* **EXERCISE REQUIREMENTS**
Restate the entries below word for word, omitting nothing.
INPUT RECORDS Block Start
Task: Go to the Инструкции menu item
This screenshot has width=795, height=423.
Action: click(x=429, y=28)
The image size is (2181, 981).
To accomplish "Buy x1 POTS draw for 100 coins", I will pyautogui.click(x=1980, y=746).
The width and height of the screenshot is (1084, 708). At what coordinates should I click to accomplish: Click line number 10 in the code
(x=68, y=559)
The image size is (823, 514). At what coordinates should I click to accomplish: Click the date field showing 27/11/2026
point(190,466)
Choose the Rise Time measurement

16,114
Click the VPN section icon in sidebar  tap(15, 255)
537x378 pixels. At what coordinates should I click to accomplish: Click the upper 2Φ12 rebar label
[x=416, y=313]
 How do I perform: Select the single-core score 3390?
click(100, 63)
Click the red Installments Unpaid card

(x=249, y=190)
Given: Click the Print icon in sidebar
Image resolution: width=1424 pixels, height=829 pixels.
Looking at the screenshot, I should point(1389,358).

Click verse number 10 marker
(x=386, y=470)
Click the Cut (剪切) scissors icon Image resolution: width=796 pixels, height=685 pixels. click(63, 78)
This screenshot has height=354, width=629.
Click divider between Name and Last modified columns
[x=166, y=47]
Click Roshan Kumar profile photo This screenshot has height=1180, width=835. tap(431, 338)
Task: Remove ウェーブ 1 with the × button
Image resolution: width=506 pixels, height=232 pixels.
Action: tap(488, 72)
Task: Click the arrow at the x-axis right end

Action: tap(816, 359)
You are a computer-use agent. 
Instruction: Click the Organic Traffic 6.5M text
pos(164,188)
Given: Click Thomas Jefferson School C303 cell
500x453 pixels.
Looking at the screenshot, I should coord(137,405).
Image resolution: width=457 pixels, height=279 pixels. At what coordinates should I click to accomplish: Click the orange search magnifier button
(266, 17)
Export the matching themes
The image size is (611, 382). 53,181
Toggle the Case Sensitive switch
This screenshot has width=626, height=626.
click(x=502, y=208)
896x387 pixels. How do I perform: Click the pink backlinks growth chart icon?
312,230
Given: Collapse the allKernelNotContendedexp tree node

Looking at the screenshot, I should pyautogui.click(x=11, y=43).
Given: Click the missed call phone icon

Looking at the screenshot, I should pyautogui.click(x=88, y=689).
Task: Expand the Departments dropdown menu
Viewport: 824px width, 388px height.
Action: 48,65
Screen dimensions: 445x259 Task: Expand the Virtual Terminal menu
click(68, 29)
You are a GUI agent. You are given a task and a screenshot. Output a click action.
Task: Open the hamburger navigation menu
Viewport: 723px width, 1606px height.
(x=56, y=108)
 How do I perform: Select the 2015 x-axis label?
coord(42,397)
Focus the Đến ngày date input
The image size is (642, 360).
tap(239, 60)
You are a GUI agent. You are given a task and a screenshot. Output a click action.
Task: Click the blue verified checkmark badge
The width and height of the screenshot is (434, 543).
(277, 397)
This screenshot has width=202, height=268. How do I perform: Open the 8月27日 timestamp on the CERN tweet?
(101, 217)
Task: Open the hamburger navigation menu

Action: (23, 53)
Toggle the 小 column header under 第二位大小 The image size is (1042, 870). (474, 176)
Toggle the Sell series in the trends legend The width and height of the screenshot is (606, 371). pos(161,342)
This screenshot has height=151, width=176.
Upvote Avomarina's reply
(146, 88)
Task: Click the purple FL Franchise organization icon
INPUT RECORDS Block End
* **OUTPUT OF THE TASK**
Task: Go to the Инструкции menu item
This screenshot has width=795, height=423.
Action: click(x=429, y=28)
The image size is (2181, 981).
To accomplish "Buy x1 POTS draw for 100 coins", I will pyautogui.click(x=1980, y=746).
The width and height of the screenshot is (1084, 708). At what coordinates should I click to accomplish: Click line number 10 in the code
(x=68, y=559)
The image size is (823, 514). At what coordinates should I click to accomplish: Click the date field showing 27/11/2026
point(190,466)
Choose the Rise Time measurement

16,114
Click the VPN section icon in sidebar  tap(15, 255)
537x378 pixels. At what coordinates should I click to accomplish: Click the upper 2Φ12 rebar label
[x=416, y=313]
 How do I perform: Select the single-core score 3390?
click(100, 63)
Click the red Installments Unpaid card

(x=249, y=190)
Given: Click the Print icon in sidebar
Image resolution: width=1424 pixels, height=829 pixels.
Looking at the screenshot, I should point(1389,358).

Click verse number 10 marker
(x=386, y=470)
Click the Cut (剪切) scissors icon Image resolution: width=796 pixels, height=685 pixels. click(63, 78)
This screenshot has height=354, width=629.
Click divider between Name and Last modified columns
[x=166, y=47]
Click Roshan Kumar profile photo This screenshot has height=1180, width=835. tap(431, 338)
Task: Remove ウェーブ 1 with the × button
Image resolution: width=506 pixels, height=232 pixels.
Action: tap(488, 72)
Task: Click the arrow at the x-axis right end

Action: tap(816, 359)
You are a computer-use agent. 
Instruction: Click the Organic Traffic 6.5M text
pos(164,188)
Given: Click Thomas Jefferson School C303 cell
500x453 pixels.
Looking at the screenshot, I should coord(137,405).
Image resolution: width=457 pixels, height=279 pixels. At what coordinates should I click to accomplish: Click the orange search magnifier button
(266, 17)
Export the matching themes
The image size is (611, 382). 53,181
Toggle the Case Sensitive switch
This screenshot has width=626, height=626.
click(x=502, y=208)
896x387 pixels. How do I perform: Click the pink backlinks growth chart icon?
312,230
Given: Collapse the allKernelNotContendedexp tree node

Looking at the screenshot, I should pyautogui.click(x=11, y=43).
Given: Click the missed call phone icon

Looking at the screenshot, I should pyautogui.click(x=88, y=689).
Task: Expand the Departments dropdown menu
Viewport: 824px width, 388px height.
Action: 48,65
Screen dimensions: 445x259 Task: Expand the Virtual Terminal menu
click(68, 29)
You are a GUI agent. You are given a task and a screenshot. Output a click action.
Task: Open the hamburger navigation menu
Viewport: 723px width, 1606px height.
(x=56, y=108)
 How do I perform: Select the 2015 x-axis label?
coord(42,397)
Focus the Đến ngày date input
The image size is (642, 360).
tap(239, 60)
You are a GUI agent. You are given a task and a screenshot. Output a click action.
Task: Click the blue verified checkmark badge
The width and height of the screenshot is (434, 543).
(277, 397)
This screenshot has width=202, height=268. How do I perform: Open the 8月27日 timestamp on the CERN tweet?
(101, 217)
Task: Open the hamburger navigation menu

Action: (23, 53)
Toggle the 小 column header under 第二位大小 The image size is (1042, 870). (474, 176)
Toggle the Sell series in the trends legend The width and height of the screenshot is (606, 371). pos(161,342)
This screenshot has height=151, width=176.
Upvote Avomarina's reply
(146, 88)
Task: Click the purple FL Franchise organization icon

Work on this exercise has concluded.